A Room Of My Own or a Writer In Woolf’s Clothing
While I’m not particularly a fan of Virginia Woolf, I do appreciate her unspoken contributions to women and writing. She once penned an essay discussing the need to have a room to create in, the desire to close out the responsibilities of mother and wife in order to be alone with self and creating. Rather a revolutionary idea in her time.
Though not so confined to the stove of domesticity these days, as a woman and a wife, mother, teacher, library trustee, GiGi–assorted other hat wearer, I too crave a room of my own. Carving out a space for personal creative endeavors has had its own set of challenges involving space and guilt.
We’ve tended on the small side of houses and squeezing out an area for a desk meant getting creative to find a creative corner. A door placed on top of filing cabinets worked for a time, but definitely cramped the bedroom and so we moved it out to the living room. Still squishy. Ugly to boot.
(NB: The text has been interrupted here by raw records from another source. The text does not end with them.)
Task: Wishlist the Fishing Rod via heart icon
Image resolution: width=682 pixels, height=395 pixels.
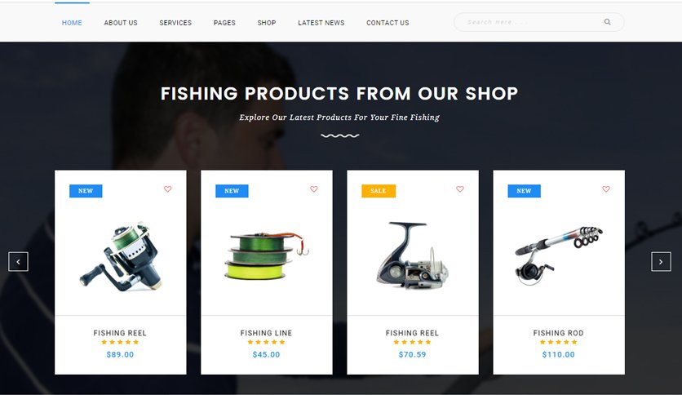Action: coord(606,189)
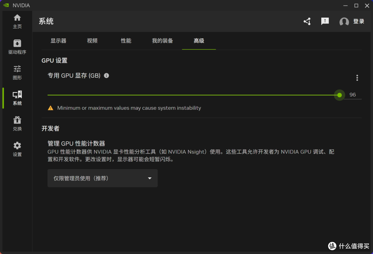373x254 pixels.
Task: Expand the 仅限管理员使用 dropdown
Action: (103, 178)
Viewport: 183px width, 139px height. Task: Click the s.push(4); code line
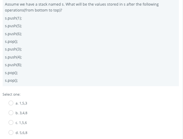[13, 57]
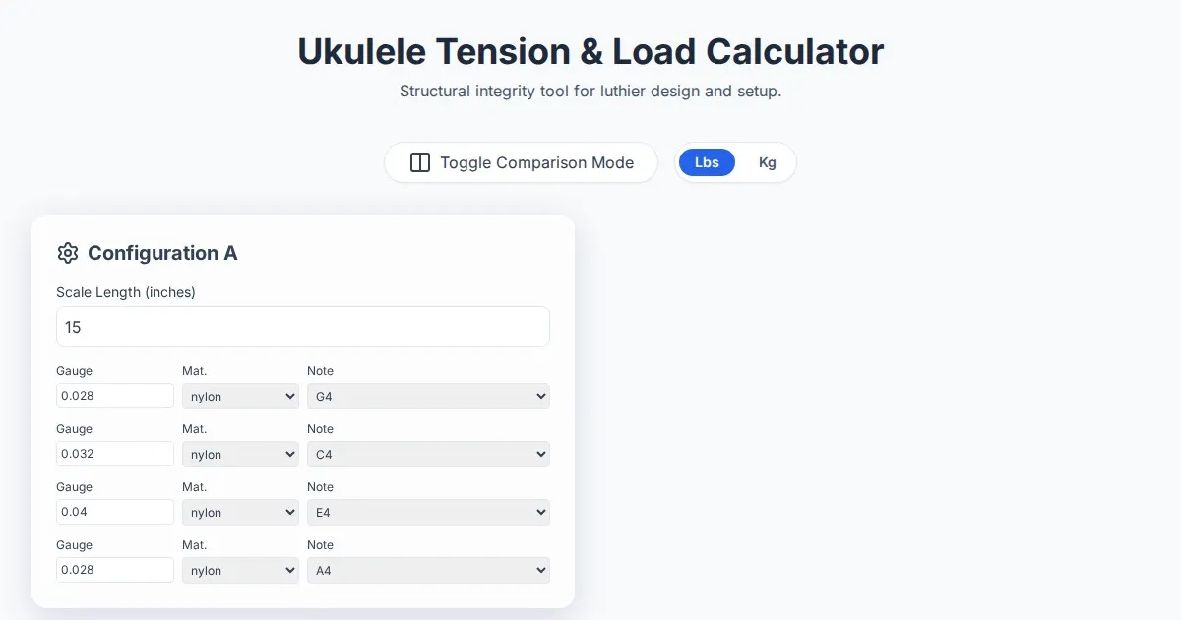This screenshot has height=620, width=1181.
Task: Click the 0.04 gauge field
Action: pyautogui.click(x=115, y=512)
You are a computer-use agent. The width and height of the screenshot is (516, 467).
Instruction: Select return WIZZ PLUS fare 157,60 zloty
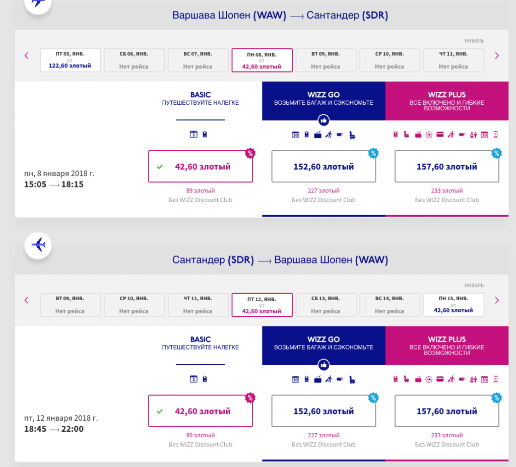(446, 412)
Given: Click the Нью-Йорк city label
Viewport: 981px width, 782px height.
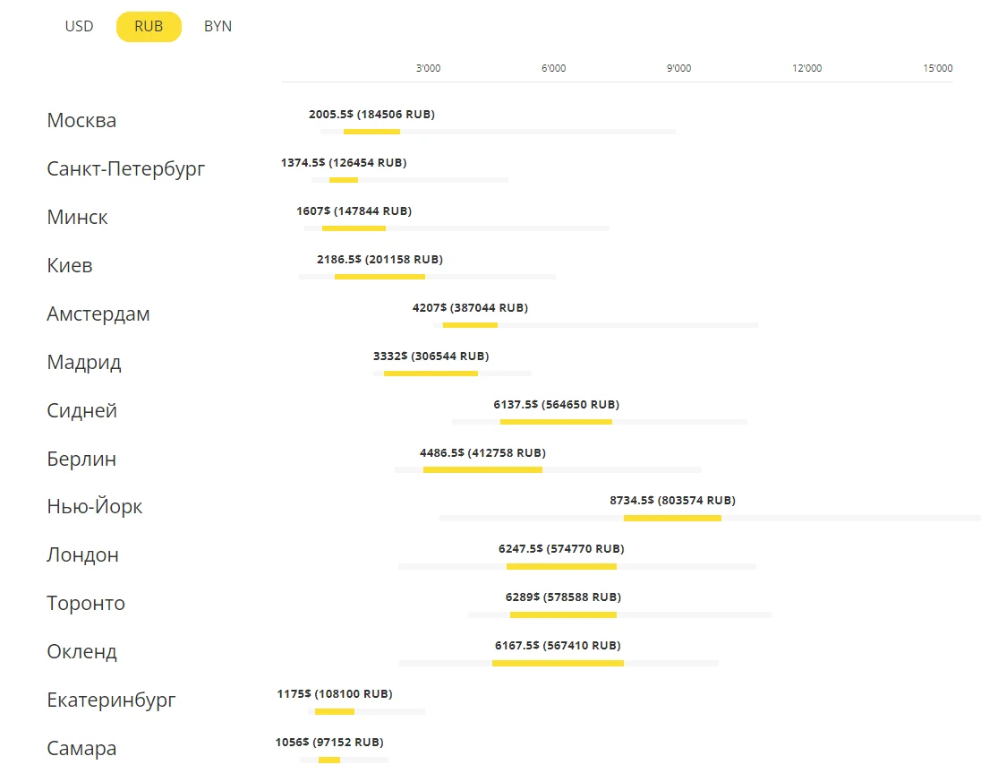Looking at the screenshot, I should click(95, 507).
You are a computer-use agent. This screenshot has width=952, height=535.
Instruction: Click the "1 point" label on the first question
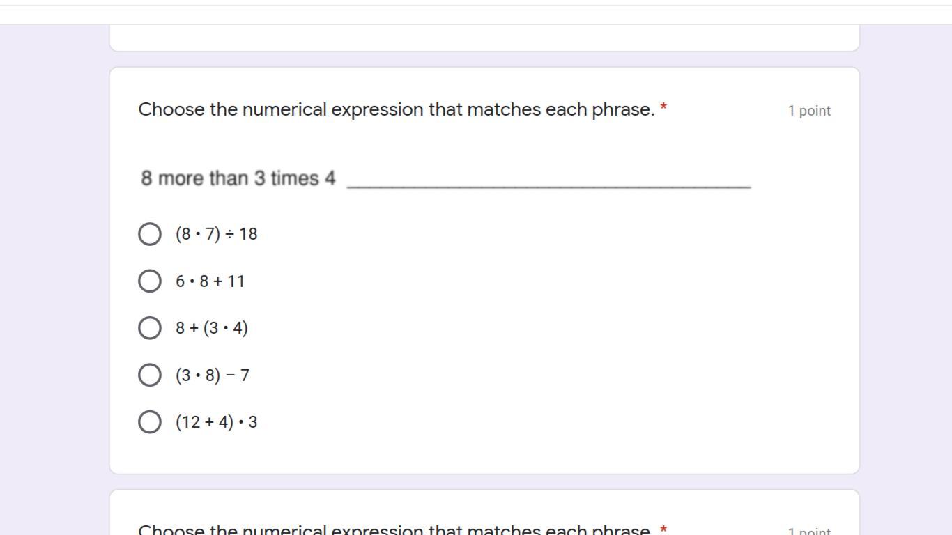pyautogui.click(x=809, y=111)
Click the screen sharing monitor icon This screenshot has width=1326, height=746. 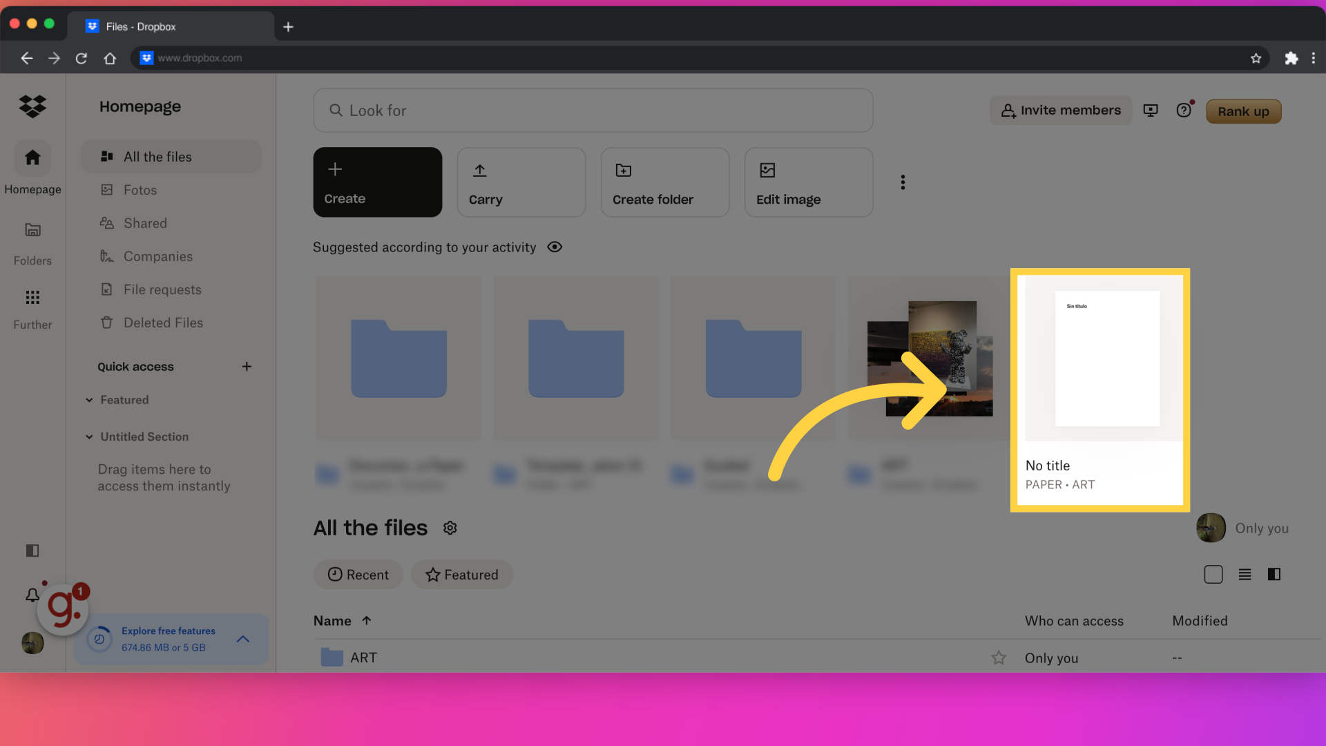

When I switched to laptops, I got rid of the desk arrangement and I splurged, buying a loveseat the color of eggplant. I eked out a coveted thinking space in the bedroom, approximating nanoseconds of creative corner. The kids loved the idea that my office was purple.
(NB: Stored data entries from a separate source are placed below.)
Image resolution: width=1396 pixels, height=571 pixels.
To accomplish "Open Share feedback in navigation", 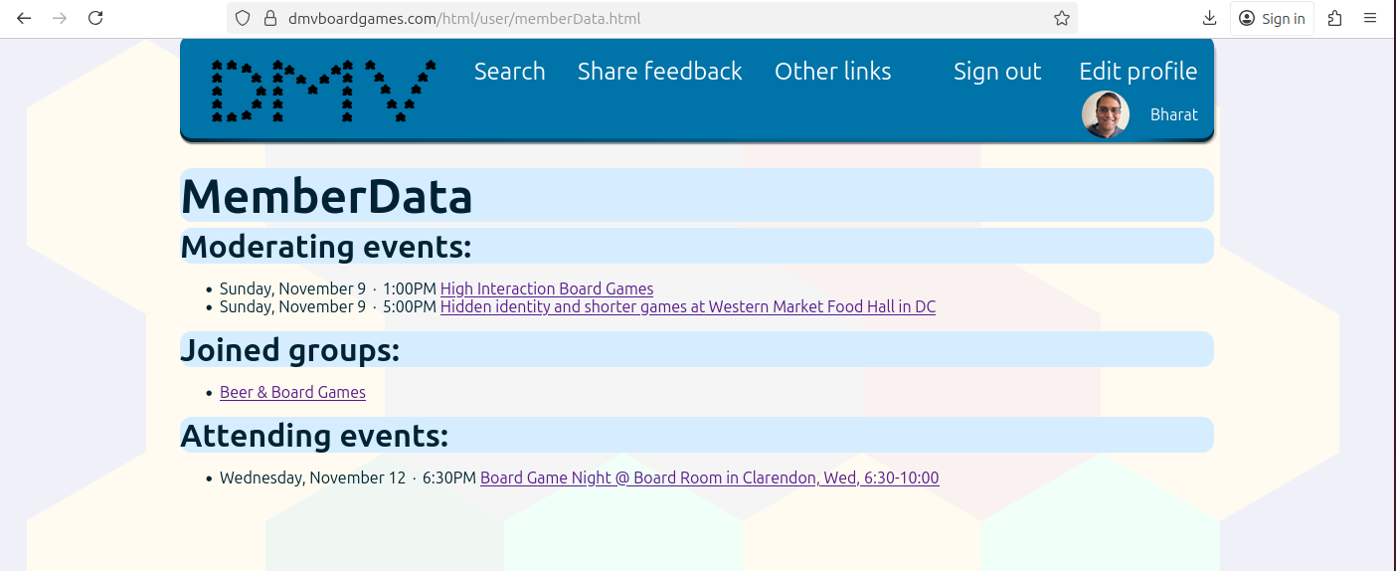I will (659, 72).

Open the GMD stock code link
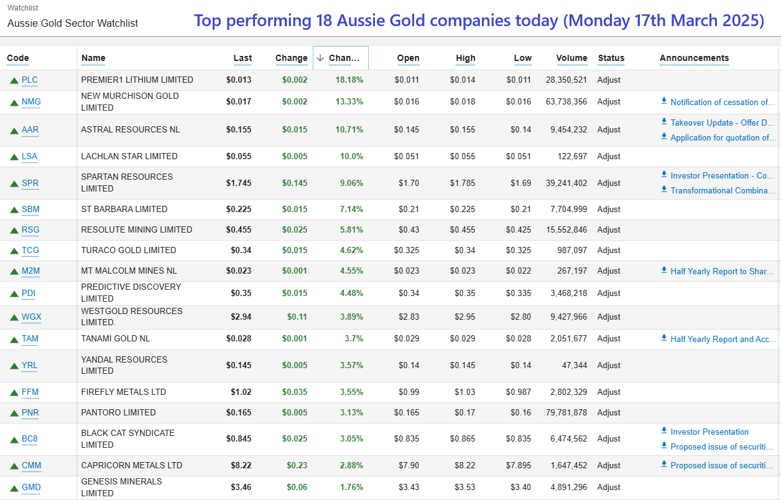(x=31, y=488)
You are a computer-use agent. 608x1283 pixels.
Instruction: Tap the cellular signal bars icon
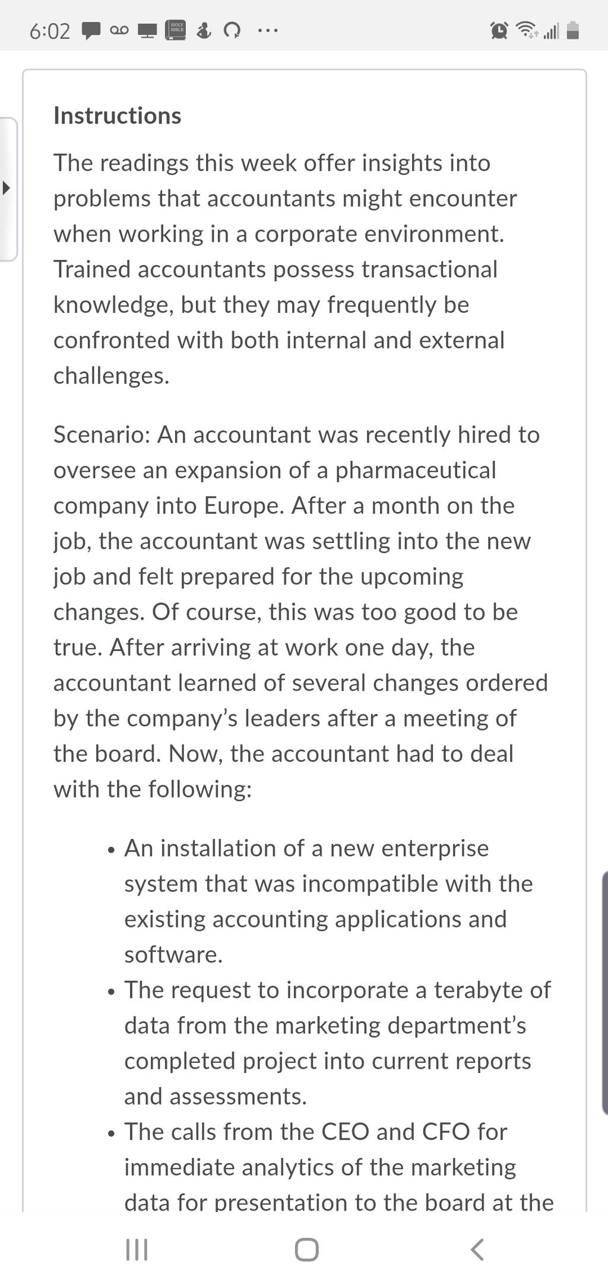pyautogui.click(x=552, y=30)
Now, as an empty nester, I’ve commandeered one of the back bedrooms, I forget which progeny actually had it since they switched around so much. None of them can complain I’ve stolen their room. They know my standard reply anyway, “Your room? It was on loan for eighteen years.” My desk is an Ikea chair complimented by matching footstool to accommodate my two laptops (I still like my antiquated Dell, as I am trying to get used to my touch screen Lenovo). I have a rocking chair for when the MEPA wants to pop in and chat and a futon for the occasional overnight guest. This is where the guilt comes in: it feels a bit me-centric to devote one entire room towards my endeavors.
I know, I know–lots of people, lots of women have sewing rooms, craft corners, workshops, man caves and suffer not a twinge of remorse. I, on the other hand, do feel a bit bad about eradicating all traces of the progeny’s room. No beds, posters, old clothes, trophies remain; they truly are a guest when they visit.
Then again, I nudge away those nipping little guilts and conclude I should have no dilemmas about acquiring a room of my own. And this is where I have my moment of truth. Possessing a room of my own means I should make use of it, shouldn’t I? Then why am I writing this in the living room?